Não é que falte liquidez no mercado de crédito privado, mas há uma elevada incerteza, tanto em relação à guerra no Oriente Médio quanto sobre os eventos de crédito recentes, afirmou o executivo de um banco de investimento que atua diretamente nas ofertas de dívida. Segundo esse interlocutor, a prova de que o momento é delicado é, que até mesmo operações incentivadas de grandes emissores – que costumam ter bastante apelo para o público pessoa física -, não venderam quase nada.
Esse tipo específico de papel já vinha, há algum tempo, em um ciclo de compressão das taxas, o que também ajuda a explicar a reação mais cautelosa de investidores. Um gestor de crédito disse que o desenho das operações, com taxas baixas, tem deixado os compradores insatisfeitos, levando os bancos a exercer uma porcentagem maior da garantia firme concedida na emissão dos títulos.
Segundo esse gestor, em algumas operações a estratégia tem sido a de comprar os papéis no mercado secundário, quando as taxas estão mais atrativas. Isso acaba minguando a demanda nas ofertas primárias.
O resultado prático da situação é que empresas que planejavam acessar o mercado estão ajustando cronogramas para evitar o cancelamento das ofertas. Alguns bancos que previam fortes volumes de emissões de dívida para o primeiro semestre – considerando uma antecipação de captações por causa das eleições – passaram a revisar suas estimativas com a perspectiva de um segundo trimestre mais fraco.
Bernardo Carneiro, sócio do escritório Lefosse, disse que o mercado de crédito segue funcional, diferentemente de 2023, quando congelou após os casos envolvendo Americanas e Light. “Alguns gestores estão mais cautelosos.”
O sinal de alerta, porém, parece ter acendido. Felipe Vidal, gestor de fundos da Sparta Investimentos, afirmou que os casos consecutivos de recuperação extrajudicial levantaram preocupações no mercado sobre a qualidade de crédito e fizeram o investidor lembrar do que aconteceu em 2023, quando Americanas e Light entraram com pedidos de recuperação judicial. “Naquela época, os eventos geraram um forte movimento de resgates nos fundos de crédito, que não observamos agora, mas que pode vir a ocorrer à medida que ficar claro para o investidor que o risco de crédito está latente.”
Ainda assim, segundo ele, a exposição de fundos a GPA e Raízen, somadas, é estimada entre R$ 3 bilhões e R$ 4 bilhões, bem abaixo dos R$ 12 bilhões de Americanas e Light em 2023. “O mercado atual também é maior do que naquela época, e os investidores estão mais acostumados com a volatilidade nas cotas de fundos de crédito devido aos eventos dos últimos três anos”, disse Vidal.
No geral, em momentos de maior estresse, os títulos negociados no mercado secundário passam por fortes oscilações, o que acaba mexendo com taxas e com o ritmo do mercado primário. Desta vez, curiosamente, o movimento de queda no secundário tem sido um pouco mais contido, segundo gestores.
No caso do GPA, o anúncio do pedido de recuperação extrajudicial não pressionou significativamente as taxas de debêntures, uma vez que parte do risco já estava embutido nos papéis. “O mercado antecipava uma deterioração há bastante tempo. Há seis meses, os preços já estavam estressados”, disse Pedro Breviglieri, gestor de crédito da Reach Capital. As operações da varejista também estavam concentradas em investidores institucionais que já acompanhavam as negociações com a companhia.

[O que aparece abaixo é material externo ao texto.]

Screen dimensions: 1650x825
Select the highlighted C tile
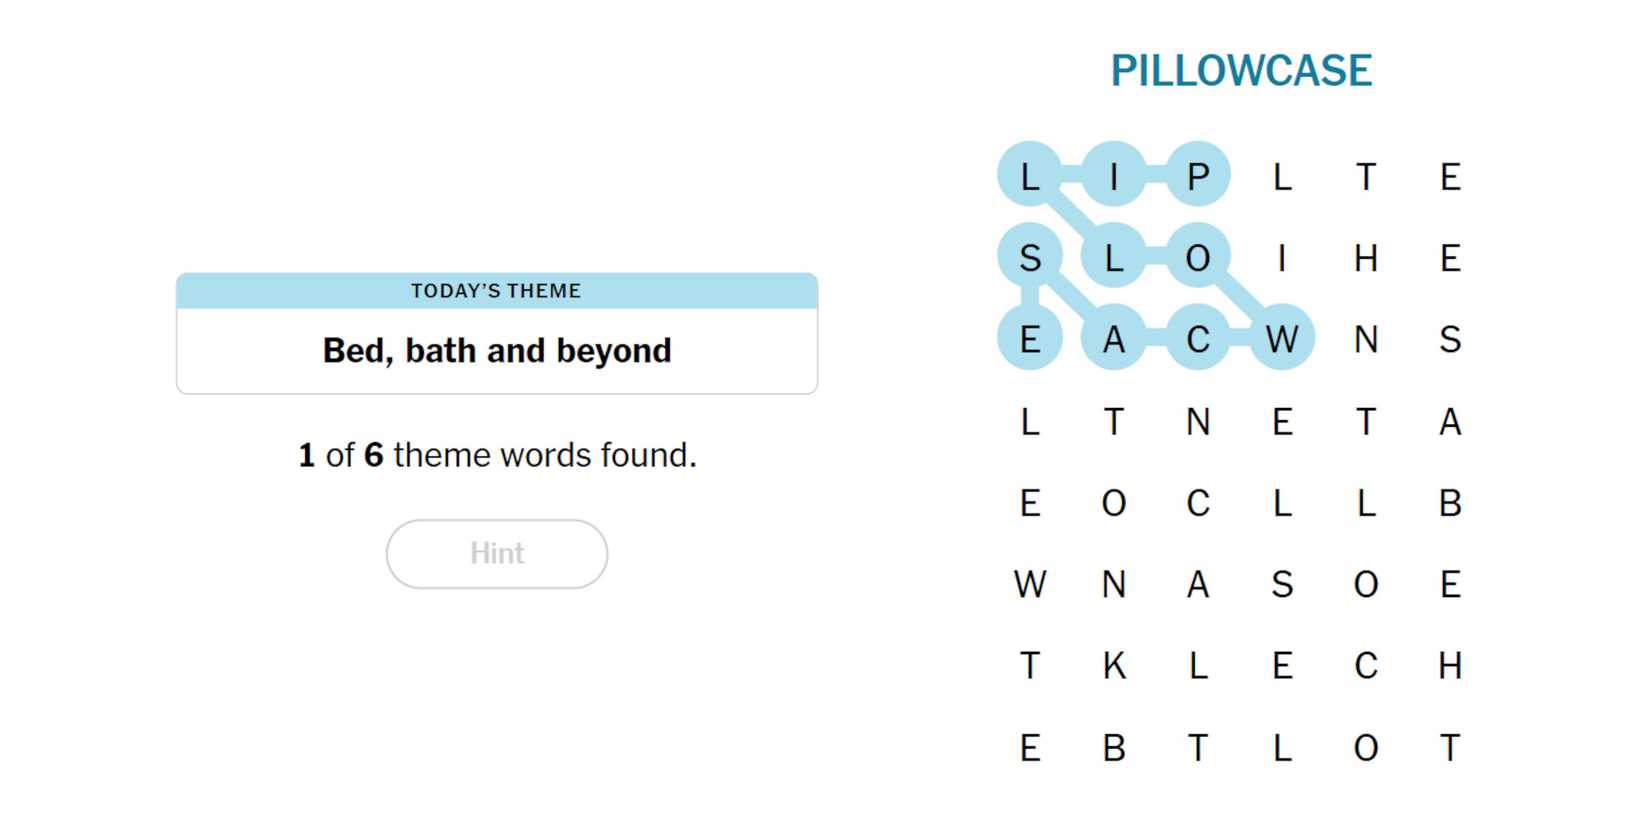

Do lado da Raízen, porém, os títulos são mais pulverizados e com maior presença de pessoa física. Houve deterioração dos preços a partir de outubro, após o rebaixamento de ratings por agências de classificação de risco, mas é esperado que mais gente tente se desfazer dos títulos conforme o papel for remarcado nas carteiras.
Leonardo Ono, gestor de crédito da Legacy, afirmou que os recentes casos de reestruturação já estavam no preço do mercado, mas o contexto pode mudar com eventos ainda não mapeados.
Procuradas, as empresas citadas não comentaram.